İran’da vahşet durmak bilmiyor

22 Kasım 2022 Salı

İran’da 22 yaşındaki Mahsa Amini’nin başını usulüne uygun örtmediği için aynı zamanda ahlak zabıtası işlevini üstlenmiş olan devrim muhafızları tarafından öldürülmesi üzerine başlayan protesto gösterileri dinmek bilmiyor. Yedinci haftasına girmiş olan olaylar sırasında, bu yazının yayımlanmasından iki gün öncesinde ölü sayısı 370’i aşmıştı. Bütün ülke yüzeyine yayılmış olan olaylar, “mollarşi”nin ayettullahlarının kenti Kum’a da sıçramıştır ve Kum’da dahi göstericilerin karşısındakilerin fazla seslerini yükseltememeleri dikkati çekmektedir. O kadar ki iki hafta önce, göstericiler hakkında idam cezası verilmesi için bir bildiri yayımlamış, milletvekillerinin çoğu toplumsal tepki karşısında imzalarını geri çekmek zorunluluğunu hissetmişlerdir.

***

Bağnaz dinci cephenin yandaşları sokağa inmiş göstericilerin karşısında psikolojik üstünlüğü kaybedip geri çekilmek zorunluluğunu duymakla birlikte yine de yobaz Humeyni darbesinin başladığı 1979 hareketinden bu yana sistematik olarak uyguladıkları vahşi sindirme hareketini sürdürmektedirler. Bunların son kurbanları da Kirmanşah’ta protestocularla çatışma sırasında çatıdan attıkları ve bahçenin parmaklıklarına saplanıp ölen tıp öğrencisi genç kız Aylan Hagi’dir.

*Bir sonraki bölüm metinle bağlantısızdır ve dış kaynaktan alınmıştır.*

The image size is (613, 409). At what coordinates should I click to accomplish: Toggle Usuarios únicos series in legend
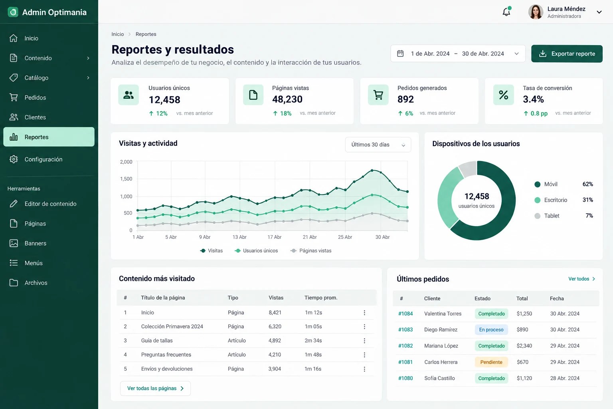coord(256,250)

Mollarşinin devrim muhafızlarının vahşetine, yargısının gözünü kırpmadan verdiği idam cezalarına rağmen yine de mollalara karşı sokağa dökülmüş olan protestocular geri adım atmayıp direnmektedirler. Ülkede kamuoyu rejim karşıtlarına geçmiştir ama siyasi iktidarın seçimle değişmek olanağı olmadığı için bunun pratikte yararı sınırlı olmaktadır.

Şu anda garip bir denge egemendir. Göstericiler, 1 milyonluk bir tabanı bulunan, ekonomik ile adeta bir sosyal sınıf olan devrim muhafızları, özel yargısı, polis gücü ve ordunun da desteğine sahip bulunan mollarşiyi devirememektedir.

Buna karşılık mollalar da bütün gücüne, baskısına ve vahşetine meydanlara yerleştirilen vinçlere kurulmuş darağaçlarında infaz edilen idam cezalarına karşın, korku duvarını aşmış, direnmeyi sürdürmekte olan sivil cepheyi dizginleyememektedir.

Bu arada ilginç bir gelişme yaşanmış ve protesto için çıkarılmış başörtülerin tekrar takılmamasıyla tesettür, resmen değilse bile fiilen kalkmış bulunmaktadır.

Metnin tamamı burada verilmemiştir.